我正在尝试使用分布式tensorflow api来执行此操作:

# Hyperparameter definition
############################################################
epochs = 100000  # Global steps
t_max = 1000  # Thread steps
max_grad_norm = 0.5
alpha = 0.99
gamma = 0.99
#############################################################

ckpt_path = 'ckpt/checkpoints'
log_path = 'logs'


def test(ac, load_path, sess):
    ac.load(load_path)
    env = gym.make('Breakout-v0')

    while True:
        obs = env.reset()
        state_c, state_h = ac.init_lstm_c, ac.init_lstm_h
        done = False
        while not done:
            action, _, state_c, state_h = ac.step(sess, obs, state_c, state_h)
            obs, _, done, _ = env.step(action)

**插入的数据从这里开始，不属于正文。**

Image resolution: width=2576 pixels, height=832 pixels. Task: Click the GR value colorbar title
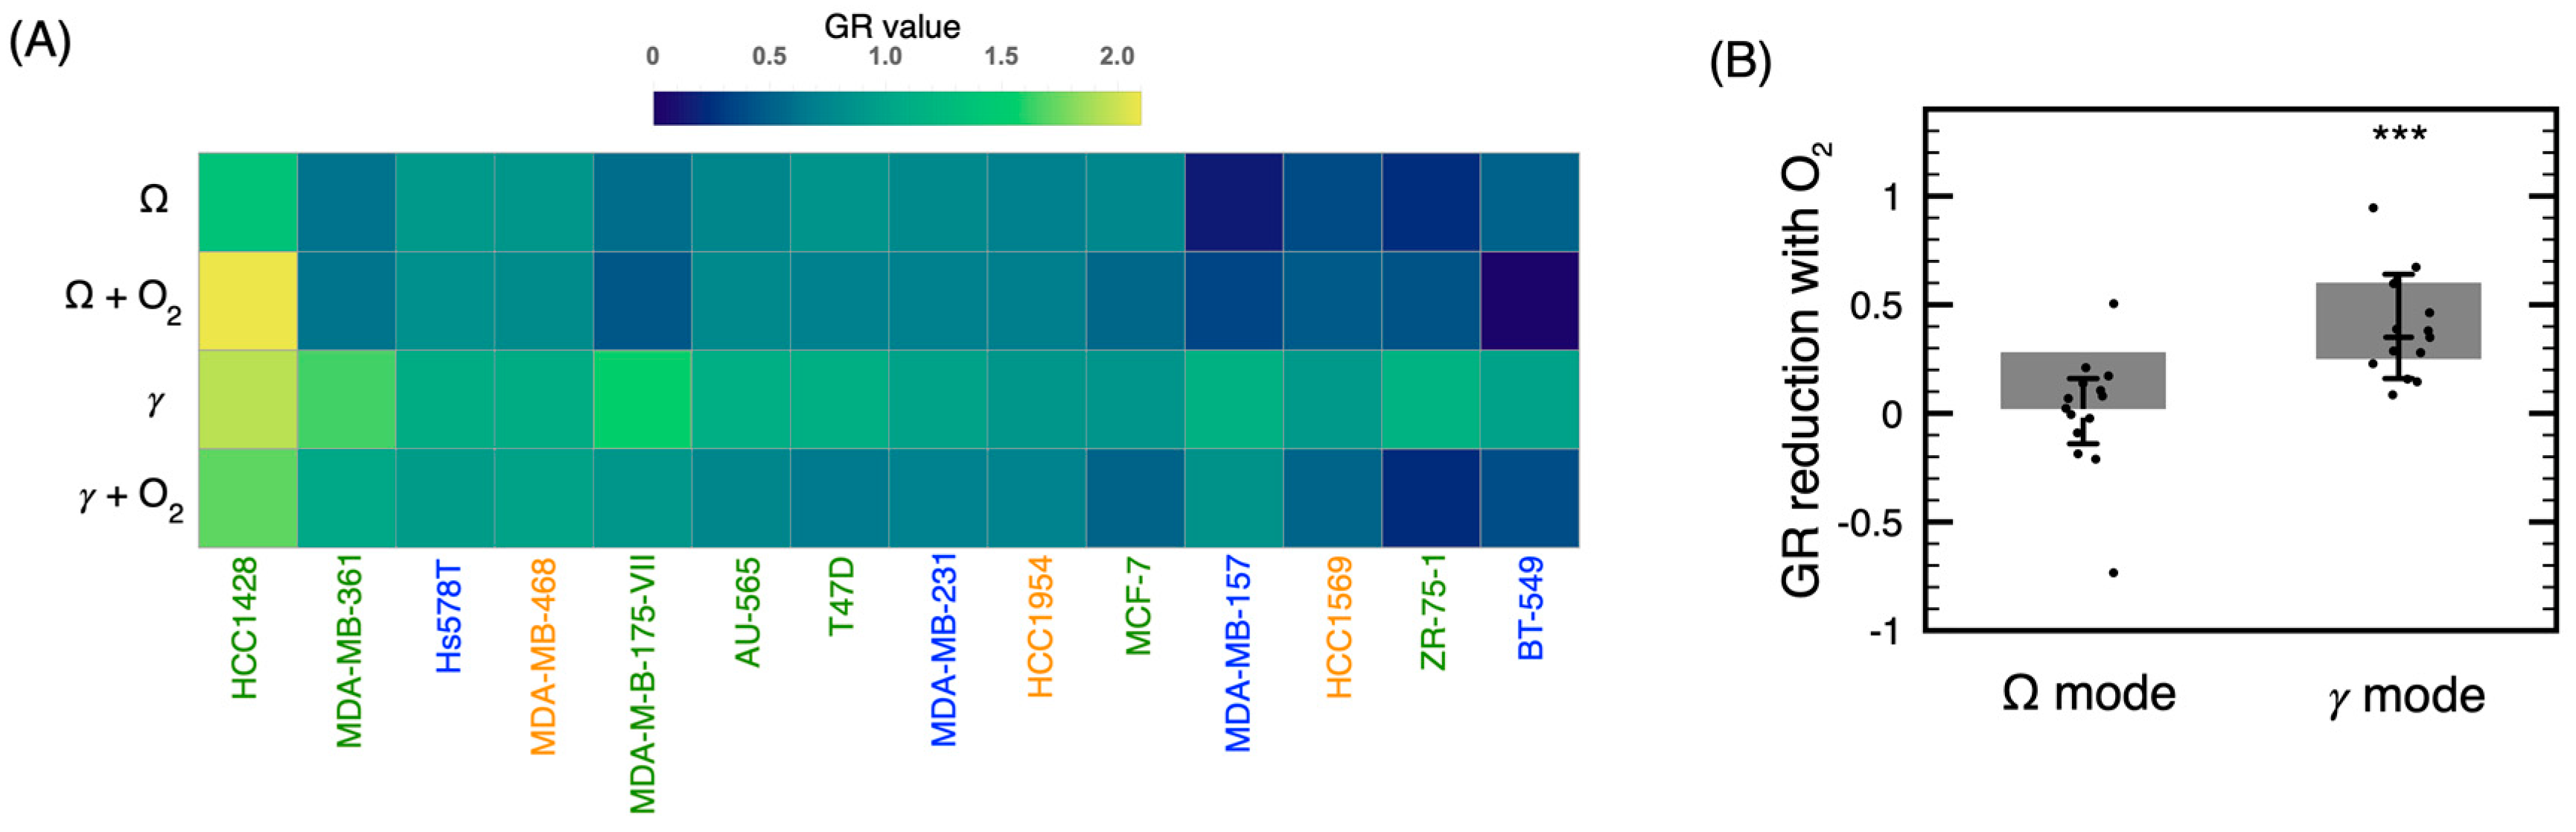[892, 27]
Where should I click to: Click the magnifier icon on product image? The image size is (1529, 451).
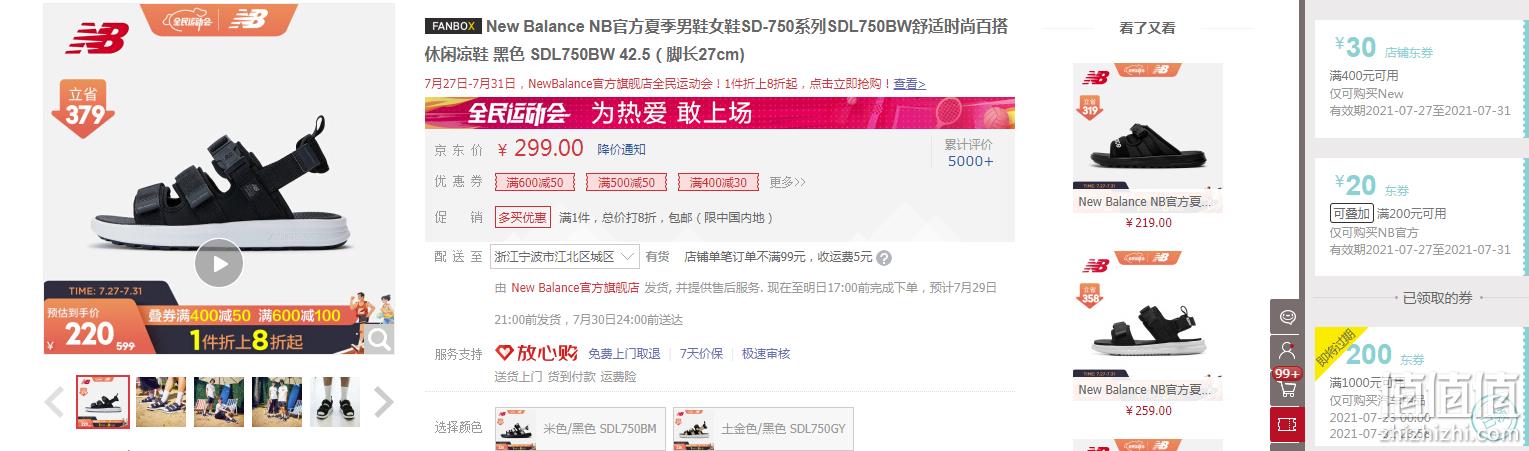379,339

def train(n_epochs, t_max, gamma, ac, sess):
    env = gym.make("Breakout-v0")
    save_dir = os.path.join(log_path)
    writer = tf.summary.FileWriter(save_dir)
    for ep in range(n_epochs):
        ep_obs, ep_disc_rew, m_rew, ep_act, ep_vals, state_c, state_h = process_episode(sess, ac, env, t_max, gamma)
        log = ac.learn(sess, ep_obs, state_c, state_h, ep_disc_rew, m_rew, ep_act, ep_vals)
        step = tf.train.get_global_step().eval(session=sess)
        writer.add_summary(log, global_step=step)


def process_episode(sess, ac, env, t_max, gamma):
    ep_observations, ep_rewards, ep_actions, ep_values = [], [], [], []
    done = False
    t = 0
    observation = env.reset()
    state_c, state_h = ac.c_init, ac.h_init

    while t < t_max and not done:
        action, value, state_c, state_h = ac.step(sess, observation, state_c, state_h)
        ep_observations.append(observation)
        ep_values.append(value)
        ep_actions.append(action)
        observation, reward, done, _ = env.step(action)
        ep_rewards.append(reward)
    ep_disc_rewards = discount_rewards(ep_rewards, gamma)
    t_rew = np.sum(ep_rewards)
    return ep_observations, ep_disc_rewards, t_rew, ep_actions, ep_values, state_c, state_h


if __name__ == '__main__':

    config = tf.ConfigProto(allow_soft_placement=True)
    config.gpu_options.allow_growth = True
    server = tf.train.Server.create_local_server()
    gs = tf.train.create_global_step(tf.get_default_graph())
    env = gym.make("Breakout-v0")
    ac = ActorCritic(env.observation_space, env.action_space)
    with tf.train.MonitoredTrainingSession(
            master=server.target, checkpoint_dir=ckpt_path, save_summaries_steps=None, config=config) as sess:
        train(epochs, t_max, gamma, ac, sess)
    sess.stop()

我想知道的是: - MonitoredTrainingSession块中的代码是否与一些工作者并行化? - 我的图表是否被x Worker 复制?

如果没有,我该怎么办?